Get hiking suggestions from your recorded tours
Programming Snapshot – Go Filters
When Mike Schilli is faced with the task of choosing a hiking tour from his collection of city trails, he turns to a DIY program trained to make useful suggestions.
Which of the city walking routes recorded on the Komoot route planning service should I do again today? This is a question I ask myself surprisingly often. Depending on how I feel, I want the day's tour to be short or long, hilly or flat, and – accordingly – challenging or relaxing. Depending on time constraints, I might not want to venture too far from home.
My tours are recorded on the Komoot service, but it offers only very rudimentary filter options (Figure 1). In my case, using its smallest possible search radius of three miles, Komoot searches the entire San Francisco metropolitan area for saved tours rather than letting me narrow my search to individual neighborhoods. To enable more granular search criteria, what I have in mind for today's column is a command-line tool that uses the elevation profile, tour time, and distance to trail entry as filters to greatly reduce the selection.
The new tool can make its selection from tour data that is already available as GPX files on my hard disk from a previous Snapshot column [1]. This XML format records the waypoints of the respective tour as geo-coordinates with elevation above sea level, including timestamps (Figure 2). In the absence of a publicly available API on Komoot's website, a web scraper in the previous column logged in to the site, fetched the GPX data, and copied it locally to the tours/
directory on the hard disk using the numeric tour ID as a filename (as in 523799045.gpx
).
For post-processing, the CSV file in Listing 1 assigns easily recognizable route names to those IDs. What you see here is a selection of my tours, some of which are located in Germany and some in the USA. The rest of the conversion flow is now automatic. A preprocessor wades its way through the GPX data of all tours, determines their total duration, the elevation climbed, and the distance from home to the trailhead. Equipped with this metadata, a command-line program in Go later filters out the tours based on given criteria.
Listing 1
tour-names.csv
id,name 401269499,Forest Hill Parkside Farmers Market 411337149,Presidio 394385030,Vulcan Stairs and around Buena Vista 526430358,Aggenstein 434310884,Heidelberg Schlierbach 418406673,Tank Hill Mt Olympus 514603221,Bernal around the Hill 434601991,Heidelberg Philo-Altstadt-Schloss 510083576,Forest Hill Stairs Mini Loop 405638419,Around Mt Davidson 393675355,Laidley Glen Park Loop 416081317,Sanchez-Mission
Dizzying Heights
Among other things, how strenuous a tour is depends on the meters of altitude the hiker needs to walk uphill. Each waypoint in the GPX file (Figure 2) not only contains the geolocation's longitude and latitude (trkpt lat/lon
), but also the current elevation above sea level in meters (ele
). So, on a rising route, the height value will increase from point to point.

-- Stored data --
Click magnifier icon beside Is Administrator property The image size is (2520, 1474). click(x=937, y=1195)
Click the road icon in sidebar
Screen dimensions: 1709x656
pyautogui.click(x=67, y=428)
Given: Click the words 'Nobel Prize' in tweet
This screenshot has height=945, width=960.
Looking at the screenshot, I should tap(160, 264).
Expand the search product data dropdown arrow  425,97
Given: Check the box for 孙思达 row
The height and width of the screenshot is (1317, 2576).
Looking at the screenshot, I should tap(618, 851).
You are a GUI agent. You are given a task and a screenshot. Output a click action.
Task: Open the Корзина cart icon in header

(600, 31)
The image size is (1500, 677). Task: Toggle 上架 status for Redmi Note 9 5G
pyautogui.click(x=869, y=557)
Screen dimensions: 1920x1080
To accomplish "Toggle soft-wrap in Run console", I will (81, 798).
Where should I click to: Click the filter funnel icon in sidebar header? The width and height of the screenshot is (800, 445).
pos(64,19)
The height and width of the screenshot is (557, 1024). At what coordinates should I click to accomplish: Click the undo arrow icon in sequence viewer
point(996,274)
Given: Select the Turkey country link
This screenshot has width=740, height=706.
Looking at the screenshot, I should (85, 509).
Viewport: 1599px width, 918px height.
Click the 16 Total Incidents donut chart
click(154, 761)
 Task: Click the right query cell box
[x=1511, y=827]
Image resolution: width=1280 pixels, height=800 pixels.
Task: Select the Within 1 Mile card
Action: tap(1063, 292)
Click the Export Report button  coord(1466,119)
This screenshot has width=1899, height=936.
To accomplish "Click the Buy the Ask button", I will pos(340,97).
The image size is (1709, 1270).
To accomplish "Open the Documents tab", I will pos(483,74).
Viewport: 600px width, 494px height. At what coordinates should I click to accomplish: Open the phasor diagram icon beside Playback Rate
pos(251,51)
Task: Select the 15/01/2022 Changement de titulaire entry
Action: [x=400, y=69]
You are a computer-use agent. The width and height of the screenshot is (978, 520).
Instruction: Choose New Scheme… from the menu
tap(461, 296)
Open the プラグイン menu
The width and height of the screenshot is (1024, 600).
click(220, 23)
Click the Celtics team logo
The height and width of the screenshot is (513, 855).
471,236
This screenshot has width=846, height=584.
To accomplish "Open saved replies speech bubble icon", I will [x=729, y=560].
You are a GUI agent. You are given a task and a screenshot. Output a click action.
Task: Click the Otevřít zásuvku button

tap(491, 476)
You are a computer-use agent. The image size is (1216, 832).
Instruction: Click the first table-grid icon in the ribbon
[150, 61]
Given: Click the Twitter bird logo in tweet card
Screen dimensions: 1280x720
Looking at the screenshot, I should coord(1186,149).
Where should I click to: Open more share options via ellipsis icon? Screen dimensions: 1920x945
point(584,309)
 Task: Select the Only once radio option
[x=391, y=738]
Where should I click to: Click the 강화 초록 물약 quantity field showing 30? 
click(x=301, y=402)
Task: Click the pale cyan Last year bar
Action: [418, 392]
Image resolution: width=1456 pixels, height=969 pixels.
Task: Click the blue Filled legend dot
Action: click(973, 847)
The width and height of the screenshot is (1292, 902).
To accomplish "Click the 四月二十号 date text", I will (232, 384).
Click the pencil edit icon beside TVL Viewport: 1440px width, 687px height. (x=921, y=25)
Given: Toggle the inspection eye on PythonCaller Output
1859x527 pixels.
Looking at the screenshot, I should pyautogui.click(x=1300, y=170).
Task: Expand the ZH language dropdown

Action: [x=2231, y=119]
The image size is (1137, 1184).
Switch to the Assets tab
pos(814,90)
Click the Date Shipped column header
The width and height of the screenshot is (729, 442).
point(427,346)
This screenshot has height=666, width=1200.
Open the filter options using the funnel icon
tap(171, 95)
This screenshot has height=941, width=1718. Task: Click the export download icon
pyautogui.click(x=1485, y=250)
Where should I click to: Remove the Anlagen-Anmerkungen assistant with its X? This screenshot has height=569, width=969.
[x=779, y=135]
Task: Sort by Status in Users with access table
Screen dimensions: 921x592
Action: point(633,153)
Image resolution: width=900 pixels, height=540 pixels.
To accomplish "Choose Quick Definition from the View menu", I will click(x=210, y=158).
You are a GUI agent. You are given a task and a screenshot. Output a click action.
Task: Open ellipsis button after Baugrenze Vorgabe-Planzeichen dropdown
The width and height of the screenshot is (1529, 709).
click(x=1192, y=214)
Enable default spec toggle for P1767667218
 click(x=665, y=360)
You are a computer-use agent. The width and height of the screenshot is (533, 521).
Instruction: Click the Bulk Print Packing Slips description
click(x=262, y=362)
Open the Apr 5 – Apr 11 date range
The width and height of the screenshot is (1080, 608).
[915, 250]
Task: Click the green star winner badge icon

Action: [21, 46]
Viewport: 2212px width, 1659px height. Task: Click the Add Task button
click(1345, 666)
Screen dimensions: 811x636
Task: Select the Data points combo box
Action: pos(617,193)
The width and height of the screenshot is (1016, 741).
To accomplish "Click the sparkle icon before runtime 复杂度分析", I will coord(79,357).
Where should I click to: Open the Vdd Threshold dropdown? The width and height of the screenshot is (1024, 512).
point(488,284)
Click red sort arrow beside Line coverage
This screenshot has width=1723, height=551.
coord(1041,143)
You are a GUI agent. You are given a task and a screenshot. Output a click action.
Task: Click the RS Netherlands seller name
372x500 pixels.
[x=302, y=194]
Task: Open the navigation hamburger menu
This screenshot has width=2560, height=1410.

-- Problem description --
Translate into Spanish this sentence from the hiking tour column: "So, on a rising route, the height value will increase from point to point." The data shown here comes from a different source than the text.

-- Answer for this exercise --
Así, en una ruta ascendente, el valor de la altura aumentará de un punto a otro.